Scène 4

Patrick attendait sur un banc de bois. Tout autour de lui, les clients avaient pris d’assaut les mange-debout du bar à poissons. Patrick voulait penser que c’était à cause de la popularité de l’établissement qu’il n’avait trouvé que cette place mais, au fond de lui, il savait bien qu’il avait ralenti le pas en voyant un couple se diriger vers l’unique table libre. Il se sentait bien plus à l’aise posé sur son banc public à quarante-cinq centimètres du sol, les pieds bien ancrés, que perché sur un de ces tabourets géants et instables. Il verdissait devant un marche-pied. Déjà bébé, pour calmer ses pleurs, il n’était pas question de le promener en faisant les cent pas. Il ne s’apaisait que lorsque Moumi, assise en tailleur, l’installait entre ses jambes pliées. Elle avait passé des heures dans cette position, pratique pour les biberons puisqu’elle gardait une main libre. Tout de même, être acrophobe avec une mère funambule, c’était antinomique.

Moumi arriva pile à l’heure et se fraya un passage à travers la foule du dimanche midi. Patrick et elle se donnaient souvent rendez-vous dans cet endroit et Moumi sourit en observant la faune habituelle.

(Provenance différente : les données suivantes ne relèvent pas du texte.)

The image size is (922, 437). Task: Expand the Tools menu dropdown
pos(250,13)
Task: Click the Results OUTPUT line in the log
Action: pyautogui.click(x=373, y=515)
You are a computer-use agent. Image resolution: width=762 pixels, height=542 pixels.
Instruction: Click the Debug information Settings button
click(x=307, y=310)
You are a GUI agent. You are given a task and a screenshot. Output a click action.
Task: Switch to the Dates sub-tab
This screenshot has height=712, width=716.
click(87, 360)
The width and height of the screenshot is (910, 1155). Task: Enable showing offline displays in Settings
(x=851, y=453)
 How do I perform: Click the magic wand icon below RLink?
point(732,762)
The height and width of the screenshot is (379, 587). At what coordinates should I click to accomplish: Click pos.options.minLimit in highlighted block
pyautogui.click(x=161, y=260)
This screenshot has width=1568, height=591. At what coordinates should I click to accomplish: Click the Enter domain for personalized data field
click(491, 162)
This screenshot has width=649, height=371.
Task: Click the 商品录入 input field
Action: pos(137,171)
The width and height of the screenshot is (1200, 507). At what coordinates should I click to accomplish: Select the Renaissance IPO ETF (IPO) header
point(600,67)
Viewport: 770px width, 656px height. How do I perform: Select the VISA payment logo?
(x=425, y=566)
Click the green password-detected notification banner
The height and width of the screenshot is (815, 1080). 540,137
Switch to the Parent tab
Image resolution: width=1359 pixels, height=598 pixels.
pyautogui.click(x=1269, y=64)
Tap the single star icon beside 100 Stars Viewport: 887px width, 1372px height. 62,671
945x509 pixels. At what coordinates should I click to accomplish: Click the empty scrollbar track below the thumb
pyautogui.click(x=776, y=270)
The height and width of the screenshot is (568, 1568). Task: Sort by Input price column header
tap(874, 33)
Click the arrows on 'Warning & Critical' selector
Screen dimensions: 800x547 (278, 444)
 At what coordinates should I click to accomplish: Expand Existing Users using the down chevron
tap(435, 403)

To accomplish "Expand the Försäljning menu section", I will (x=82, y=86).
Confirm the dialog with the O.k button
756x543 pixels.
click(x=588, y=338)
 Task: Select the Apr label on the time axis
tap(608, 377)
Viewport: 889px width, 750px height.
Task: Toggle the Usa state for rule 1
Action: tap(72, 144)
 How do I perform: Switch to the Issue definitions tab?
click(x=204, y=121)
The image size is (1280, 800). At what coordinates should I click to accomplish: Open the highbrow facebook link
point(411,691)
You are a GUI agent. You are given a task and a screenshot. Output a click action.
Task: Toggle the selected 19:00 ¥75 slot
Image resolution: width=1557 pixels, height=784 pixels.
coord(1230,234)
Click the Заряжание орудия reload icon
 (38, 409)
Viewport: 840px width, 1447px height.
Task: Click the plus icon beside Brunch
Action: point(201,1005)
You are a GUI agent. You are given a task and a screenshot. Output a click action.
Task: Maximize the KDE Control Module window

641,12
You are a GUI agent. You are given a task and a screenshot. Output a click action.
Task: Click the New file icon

Un bambin goûtait son premier maquereau et le recrachait aussi sec sous les regards attendris de maman-papa, un trentenaire présentait sa nouvelle copine à sa bande de potes et des touristes roucoulants écoutaient les conseils avisés des habitués et de leurs petits verres de blanc.

— Le musée du slip, visitez le musée du slip, vous adorerez, glissa Moumi à l’oreille des amoureux avec un clin d'œil avant d’arriver près de Patrick. Bonjour mon chéri. Tu vas bien ? Tu as déjà commandé ?
— Il faut qu’on parle, répondit-il d’un ton qui se voulait froid.
— Oui, bien sûr. Mais on ne peut pas bavarder le ventre vide et le gosier sec. Je passe vite au comptoir avant de m’asseoir. J’ai vu qu’ils avaient de l’anguille, je t’en prends une ?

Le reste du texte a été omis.